Does the future of medicine rest with our individual genetic code? That's the idea behind a $215 million White House and NIH initiative, launched in January, that will scour the DNA of 1 million volunteers. You may know it by its more enticing name: precision medicine.
Mayo Clinic is bullish on precision medicine. Mayo CEO Dr. John Noseworthy recently returned from the influential Aspen Ideas Festival, where he spoke at length on the subject. At the Mayo Clinic Center for Individualized Medicine, nearly a dozen clinical trials are underway involving some form of genetic research. And the clinic is sponsoring a symposium on the topic this September.
The clinic has plenty of company in its enthusiasm.
Precision medicine could "bring us closer to curing diseases like cancer and diabetes," according to President Obama. Francis Collins, the NIH directory and former head of the Human Genome Project, predicted in 2000 that gene-tailored medicine would be here by 2010. That's still our goal today. In 2005, the head of the National Cancer Institute laid out hopes of gene research "eliminating the suffering and death due to cancer by 2015." Here we are in 2015, of course, cancer still deadly. What happened?
As David Dobbs, an author for Buzzfeed recently put it, upon their discovery few of our genes held an obvious function. "Some seemed to do nothing. Some seemed to work fine one day but not the next, or to do one thing in one situation and another in another. … It is as if they cracked a safe they knew was packed with cash and found almost nothing."
"When we first started looking for gene variants, some people thought they'd find four, or five or six gene variants for common diseases," says Dr. Michael Joyner, a research physiologist and and anesthesiologist at Mayo Clinic. "Instead they are finding hundreds of gene variants and the size of their effect on risk is modest. … It turns out that multiple genes each explain only a tiny part of your risk."
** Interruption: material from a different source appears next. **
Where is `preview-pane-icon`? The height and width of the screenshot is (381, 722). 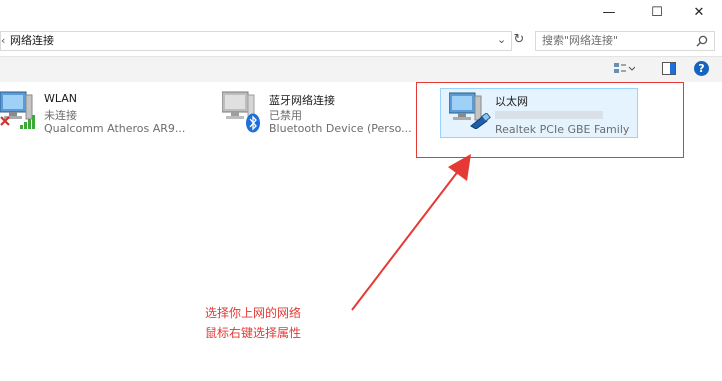 preview-pane-icon is located at coordinates (669, 68).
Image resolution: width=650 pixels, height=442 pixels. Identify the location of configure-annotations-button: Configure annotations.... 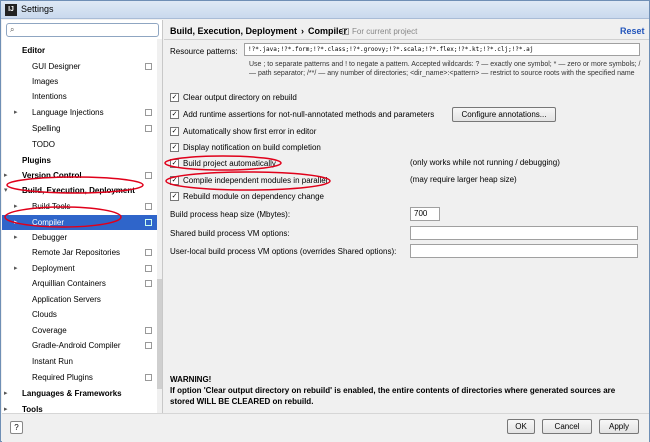
(504, 114).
Joyner is the author of "Seven Questions for Personalized Medicine," an articlepublished last month in the Journal of the American Medicine Association. It wasn't his first Debbie Downer missive on the bold new science that few of us understand but all of us imagine will be the Next Big Thing.
Earlier this year, Joyner authored a skeptical piece on personalized medicine that turned up on the opinion page of the New York Times. That pieceargued that "age, sex, body weight and a few simple blood tests are much better predictors of Type 2 diabetes … than a genetic score based on how many snippets of 'risky' DNA you have."
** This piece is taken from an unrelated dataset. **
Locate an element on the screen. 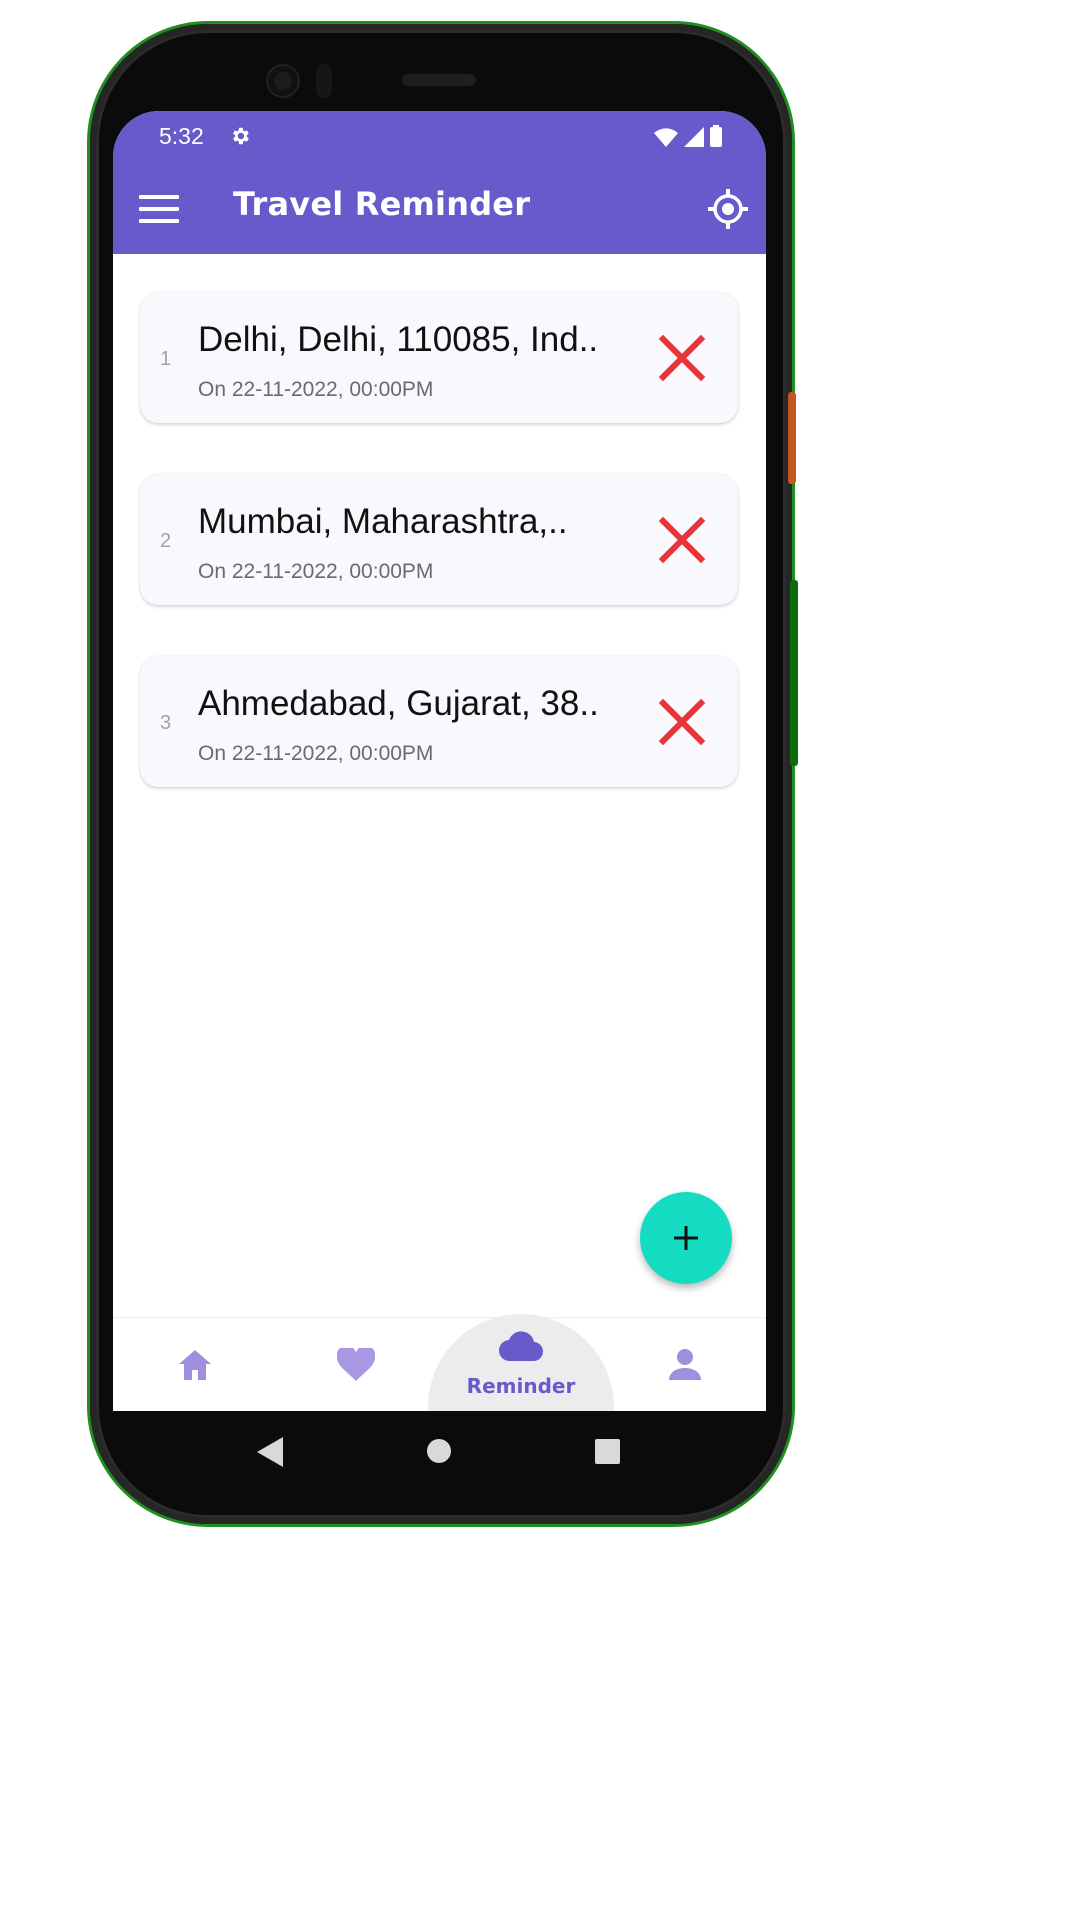 Image resolution: width=1080 pixels, height=1920 pixels. nav-label-reminder: Reminder is located at coordinates (521, 1386).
It goes without saying that his views on precision medicine are his own and not those of his employer. But he is not pessimistic about Mayo's efforts in precision medicine."I think the clinic's push is toward rare diseases and how drugs work," he says, "and I think those are reasonable goals. I haven't heard anybody at Mayo saying it's going to reduce health care costs or cause vast improvements in health."
Supporters of the initiative believe the science is close and only needs more data and bigger computer inputs. Let's hope they are right. We all would love to see the energy around precision medicine to have been put to good use. But if the ability to understand the human genome turns out to deliver less than advertised — if it does not cure cancer and diabetes and bring down costs — it will have joined cold fusion and flying cars as yet another high-tech dream deferred. In the meantime, we may neglect the simple things that we can do and learn more about today to reduce our risk of illness.
"At the very discovery there were critics," says Joyner, "epidemiologists who pointed out that 70 to 90 percent of common diseases had a cultural and environmental role."
Hopefully precision medicine will help relieve us of suffering and early death due to illness. But if it does not, our enthusiasm may say less about the science, and more about our our desire to avoid facing more challenging problems for our health, like changing our human environment, behavior and culture.